The Atlantic song sparrow (Melospiza melodia atlantica) was discovered in the dune and marsh edge habitats of the mid-Atlantic coast 86 years ago.
Its cousin, the widespread eastern song sparrow (Melospiza melodia melodia), occupied a variety of habitats just inland from the Atlantic song sparrow and is the familiar song sparrow in many eastern U.S. backyards today.
It is likely that the differences between the 2 subspecies were caused by adaptations to harsh dune and marsh edge habitats.
The eastern song sparrow is strongly associated with human settlement, but how the more specialized Atlantic song sparrow persists in the face of continued development on the mid-Atlantic coastal plain and coastline has been the focus of recent research.
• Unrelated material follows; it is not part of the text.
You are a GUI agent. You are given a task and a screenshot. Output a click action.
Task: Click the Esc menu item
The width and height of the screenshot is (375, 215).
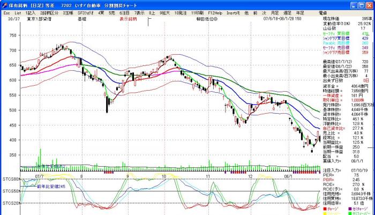(x=6, y=12)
In 2010, we studied variation in song sparrows from inland to coastal areas to determine if coastal populations are currently distinct. They are!
We also compared measurements from birds captured in the summer of 2010 to museum specimens collected an average of 91 years ago.
We took standard measurements in the field and analyzed color patterns using digital imagery. Digital imagery, not previously used to study geographic variation in birds, allowed us to develop quantitative data on plumage differences.
We found that coastal populations have:
- larger bills
- less rusty plumage
- more distinct black markings on the upperparts
Plumage pattern and bill size differences were found in both the recent and historical samples indicating the differentiation may have remained stable over the past century of coastal development.
The Atlantic song sparrows measured in 2010 had larger bills and less black in their back plumage than the historical specimens, trends that need further investigation with larger samples from more areas of the subspecies' range.
Future research will focus on determining the width of the overlap zone, analyzing microsatellite markers to estimate the pattern of gene flow, studying song characteristics which are used for mate attraction and territory defense, and testing hypotheses for the adaptive significance of the features that distinguish Atlantic song sparrows.